Prompt: Below are some records; quote exactly the lines from the one that contains "Given: Click the warning icon on 09.10.2025" through the one that contains "Given: Open 'Learn more about themes'", inclusive, and no others.
☆ ☆ ☆
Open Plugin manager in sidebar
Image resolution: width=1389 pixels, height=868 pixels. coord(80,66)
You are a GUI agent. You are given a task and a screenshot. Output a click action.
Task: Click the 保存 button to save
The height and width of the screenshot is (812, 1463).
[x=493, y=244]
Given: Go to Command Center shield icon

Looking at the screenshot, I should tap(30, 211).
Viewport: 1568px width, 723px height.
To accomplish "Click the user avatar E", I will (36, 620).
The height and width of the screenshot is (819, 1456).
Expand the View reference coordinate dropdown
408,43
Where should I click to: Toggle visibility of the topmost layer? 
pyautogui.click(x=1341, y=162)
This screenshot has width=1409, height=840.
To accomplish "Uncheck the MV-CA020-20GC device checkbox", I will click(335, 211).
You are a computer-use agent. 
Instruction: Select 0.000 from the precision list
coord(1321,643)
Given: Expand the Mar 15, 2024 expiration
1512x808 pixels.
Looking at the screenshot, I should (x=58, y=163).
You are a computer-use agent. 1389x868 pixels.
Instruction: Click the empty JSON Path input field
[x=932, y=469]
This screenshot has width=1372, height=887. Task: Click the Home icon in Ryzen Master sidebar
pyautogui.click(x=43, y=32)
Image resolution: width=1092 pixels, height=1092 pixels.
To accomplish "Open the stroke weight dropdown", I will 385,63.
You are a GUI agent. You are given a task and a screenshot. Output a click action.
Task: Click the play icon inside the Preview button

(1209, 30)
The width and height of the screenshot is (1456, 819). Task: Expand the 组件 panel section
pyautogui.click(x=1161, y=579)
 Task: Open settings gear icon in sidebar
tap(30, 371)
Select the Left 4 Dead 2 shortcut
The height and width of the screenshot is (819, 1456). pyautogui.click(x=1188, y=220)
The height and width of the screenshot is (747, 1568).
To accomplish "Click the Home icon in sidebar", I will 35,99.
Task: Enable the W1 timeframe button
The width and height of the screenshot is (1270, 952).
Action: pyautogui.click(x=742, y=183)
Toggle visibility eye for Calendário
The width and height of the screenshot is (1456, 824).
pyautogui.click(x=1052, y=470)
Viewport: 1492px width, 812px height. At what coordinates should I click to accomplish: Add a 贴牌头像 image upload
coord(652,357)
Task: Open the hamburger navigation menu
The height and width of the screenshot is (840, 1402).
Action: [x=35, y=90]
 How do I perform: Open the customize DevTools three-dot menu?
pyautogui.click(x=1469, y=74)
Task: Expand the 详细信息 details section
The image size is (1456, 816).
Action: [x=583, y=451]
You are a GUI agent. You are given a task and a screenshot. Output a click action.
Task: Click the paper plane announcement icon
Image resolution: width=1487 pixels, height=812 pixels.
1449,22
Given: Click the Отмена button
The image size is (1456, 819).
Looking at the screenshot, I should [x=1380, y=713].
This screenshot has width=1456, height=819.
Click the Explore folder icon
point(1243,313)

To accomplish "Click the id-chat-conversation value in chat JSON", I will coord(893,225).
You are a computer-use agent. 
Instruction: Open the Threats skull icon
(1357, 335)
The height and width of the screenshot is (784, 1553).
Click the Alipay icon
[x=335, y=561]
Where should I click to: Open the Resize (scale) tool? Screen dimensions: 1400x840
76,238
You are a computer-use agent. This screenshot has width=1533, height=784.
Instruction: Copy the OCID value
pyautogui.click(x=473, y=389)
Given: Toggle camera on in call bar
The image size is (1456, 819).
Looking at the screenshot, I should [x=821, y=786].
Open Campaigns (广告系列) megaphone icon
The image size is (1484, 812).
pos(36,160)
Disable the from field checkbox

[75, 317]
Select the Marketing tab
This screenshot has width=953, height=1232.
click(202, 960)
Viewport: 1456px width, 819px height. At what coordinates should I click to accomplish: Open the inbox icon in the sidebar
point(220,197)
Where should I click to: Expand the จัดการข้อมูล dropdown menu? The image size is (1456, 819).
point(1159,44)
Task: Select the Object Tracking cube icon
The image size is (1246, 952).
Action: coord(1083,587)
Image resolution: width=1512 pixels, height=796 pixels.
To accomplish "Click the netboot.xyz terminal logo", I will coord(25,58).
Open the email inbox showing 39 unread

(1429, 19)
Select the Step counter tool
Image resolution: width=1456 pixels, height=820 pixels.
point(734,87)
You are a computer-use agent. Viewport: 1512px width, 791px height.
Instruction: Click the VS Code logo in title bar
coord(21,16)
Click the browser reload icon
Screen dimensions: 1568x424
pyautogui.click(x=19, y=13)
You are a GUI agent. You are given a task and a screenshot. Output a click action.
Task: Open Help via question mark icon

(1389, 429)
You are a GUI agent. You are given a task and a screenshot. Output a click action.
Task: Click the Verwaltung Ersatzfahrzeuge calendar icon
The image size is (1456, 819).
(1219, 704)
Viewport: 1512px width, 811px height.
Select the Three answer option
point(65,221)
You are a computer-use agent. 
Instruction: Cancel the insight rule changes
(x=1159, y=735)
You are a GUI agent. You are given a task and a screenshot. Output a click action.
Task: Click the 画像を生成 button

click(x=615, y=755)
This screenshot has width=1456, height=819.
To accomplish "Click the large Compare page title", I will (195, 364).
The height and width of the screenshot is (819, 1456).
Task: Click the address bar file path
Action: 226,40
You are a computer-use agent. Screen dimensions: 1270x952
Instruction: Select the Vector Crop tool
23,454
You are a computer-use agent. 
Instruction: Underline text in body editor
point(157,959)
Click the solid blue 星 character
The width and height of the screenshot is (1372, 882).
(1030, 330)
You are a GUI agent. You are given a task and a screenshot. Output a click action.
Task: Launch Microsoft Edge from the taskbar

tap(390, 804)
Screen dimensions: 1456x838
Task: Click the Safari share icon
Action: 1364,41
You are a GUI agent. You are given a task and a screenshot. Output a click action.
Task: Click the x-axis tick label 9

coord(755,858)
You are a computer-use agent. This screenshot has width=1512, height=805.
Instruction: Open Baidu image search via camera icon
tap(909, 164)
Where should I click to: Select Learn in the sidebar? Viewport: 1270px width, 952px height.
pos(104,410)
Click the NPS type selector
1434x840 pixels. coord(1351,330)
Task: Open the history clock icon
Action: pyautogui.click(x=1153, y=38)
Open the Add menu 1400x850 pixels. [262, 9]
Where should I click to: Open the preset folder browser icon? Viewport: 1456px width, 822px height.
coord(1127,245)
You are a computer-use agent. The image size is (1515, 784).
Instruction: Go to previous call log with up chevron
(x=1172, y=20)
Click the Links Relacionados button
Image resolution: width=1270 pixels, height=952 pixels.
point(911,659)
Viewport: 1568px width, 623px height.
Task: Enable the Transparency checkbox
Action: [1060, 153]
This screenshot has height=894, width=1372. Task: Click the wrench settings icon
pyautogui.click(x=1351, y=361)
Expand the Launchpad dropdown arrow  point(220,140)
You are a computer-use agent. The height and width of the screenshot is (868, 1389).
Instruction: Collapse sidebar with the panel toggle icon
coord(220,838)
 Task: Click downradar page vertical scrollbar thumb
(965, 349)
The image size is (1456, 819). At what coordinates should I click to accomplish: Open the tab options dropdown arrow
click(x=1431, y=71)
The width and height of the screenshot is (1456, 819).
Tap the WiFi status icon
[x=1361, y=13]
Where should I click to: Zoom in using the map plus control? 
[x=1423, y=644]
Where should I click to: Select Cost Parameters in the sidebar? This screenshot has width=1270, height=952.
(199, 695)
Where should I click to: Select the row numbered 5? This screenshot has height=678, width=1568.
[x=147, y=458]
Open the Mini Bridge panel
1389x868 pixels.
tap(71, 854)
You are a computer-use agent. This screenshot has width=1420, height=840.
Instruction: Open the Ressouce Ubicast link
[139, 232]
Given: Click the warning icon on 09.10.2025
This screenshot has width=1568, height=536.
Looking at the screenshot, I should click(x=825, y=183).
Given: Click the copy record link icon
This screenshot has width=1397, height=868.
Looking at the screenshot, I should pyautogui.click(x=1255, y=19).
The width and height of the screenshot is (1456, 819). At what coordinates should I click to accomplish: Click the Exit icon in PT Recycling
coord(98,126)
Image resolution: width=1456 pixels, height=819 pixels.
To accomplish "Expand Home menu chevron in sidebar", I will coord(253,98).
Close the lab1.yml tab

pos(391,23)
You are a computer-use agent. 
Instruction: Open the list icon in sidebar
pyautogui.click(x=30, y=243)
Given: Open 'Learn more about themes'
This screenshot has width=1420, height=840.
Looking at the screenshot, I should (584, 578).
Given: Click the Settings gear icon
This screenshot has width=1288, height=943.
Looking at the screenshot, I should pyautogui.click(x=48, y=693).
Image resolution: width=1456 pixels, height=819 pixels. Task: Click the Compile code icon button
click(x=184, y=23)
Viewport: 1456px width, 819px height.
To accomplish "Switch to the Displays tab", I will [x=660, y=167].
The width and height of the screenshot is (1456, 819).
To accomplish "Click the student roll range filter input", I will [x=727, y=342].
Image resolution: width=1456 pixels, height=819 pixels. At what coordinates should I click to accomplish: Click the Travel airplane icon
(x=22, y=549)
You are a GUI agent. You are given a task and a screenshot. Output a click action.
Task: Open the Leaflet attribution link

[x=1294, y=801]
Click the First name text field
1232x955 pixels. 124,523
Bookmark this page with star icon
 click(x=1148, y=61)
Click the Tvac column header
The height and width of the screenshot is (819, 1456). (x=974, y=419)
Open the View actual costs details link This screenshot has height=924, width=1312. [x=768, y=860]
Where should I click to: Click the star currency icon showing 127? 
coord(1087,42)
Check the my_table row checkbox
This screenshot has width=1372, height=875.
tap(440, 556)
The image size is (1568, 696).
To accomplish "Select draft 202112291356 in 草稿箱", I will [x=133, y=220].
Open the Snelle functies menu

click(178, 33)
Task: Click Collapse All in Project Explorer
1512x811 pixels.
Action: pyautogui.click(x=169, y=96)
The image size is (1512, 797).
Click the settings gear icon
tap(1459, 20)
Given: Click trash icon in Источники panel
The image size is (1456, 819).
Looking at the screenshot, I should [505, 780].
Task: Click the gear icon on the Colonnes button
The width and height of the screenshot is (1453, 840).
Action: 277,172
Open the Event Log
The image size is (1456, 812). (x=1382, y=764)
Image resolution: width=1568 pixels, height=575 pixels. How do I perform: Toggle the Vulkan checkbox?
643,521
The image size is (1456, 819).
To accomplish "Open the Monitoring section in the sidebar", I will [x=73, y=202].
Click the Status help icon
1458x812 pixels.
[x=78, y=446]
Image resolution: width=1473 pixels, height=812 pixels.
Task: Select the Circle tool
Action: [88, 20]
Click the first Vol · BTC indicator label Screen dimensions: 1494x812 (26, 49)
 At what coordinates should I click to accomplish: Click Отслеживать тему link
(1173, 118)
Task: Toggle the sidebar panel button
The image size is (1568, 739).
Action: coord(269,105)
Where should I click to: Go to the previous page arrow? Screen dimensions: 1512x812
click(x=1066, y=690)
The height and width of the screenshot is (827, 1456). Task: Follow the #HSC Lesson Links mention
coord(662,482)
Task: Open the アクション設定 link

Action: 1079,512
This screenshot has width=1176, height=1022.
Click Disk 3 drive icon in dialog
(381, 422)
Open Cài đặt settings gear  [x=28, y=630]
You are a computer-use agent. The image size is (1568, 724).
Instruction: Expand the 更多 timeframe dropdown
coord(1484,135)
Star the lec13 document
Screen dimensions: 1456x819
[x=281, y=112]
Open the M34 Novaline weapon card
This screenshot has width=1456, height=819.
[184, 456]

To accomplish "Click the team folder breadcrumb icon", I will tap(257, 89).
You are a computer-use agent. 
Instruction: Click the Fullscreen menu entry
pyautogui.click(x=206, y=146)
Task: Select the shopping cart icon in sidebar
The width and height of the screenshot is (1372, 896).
☆ ☆ ☆
Response below:
Given: Click the warning icon on 09.10.2025
This screenshot has width=1568, height=536.
Looking at the screenshot, I should click(x=825, y=183).
Given: Click the copy record link icon
This screenshot has width=1397, height=868.
Looking at the screenshot, I should pyautogui.click(x=1255, y=19).
The width and height of the screenshot is (1456, 819). At what coordinates should I click to accomplish: Click the Exit icon in PT Recycling
coord(98,126)
Image resolution: width=1456 pixels, height=819 pixels.
To accomplish "Expand Home menu chevron in sidebar", I will coord(253,98).
Close the lab1.yml tab

pos(391,23)
You are a computer-use agent. 
Instruction: Open the list icon in sidebar
pyautogui.click(x=30, y=243)
Given: Open 'Learn more about themes'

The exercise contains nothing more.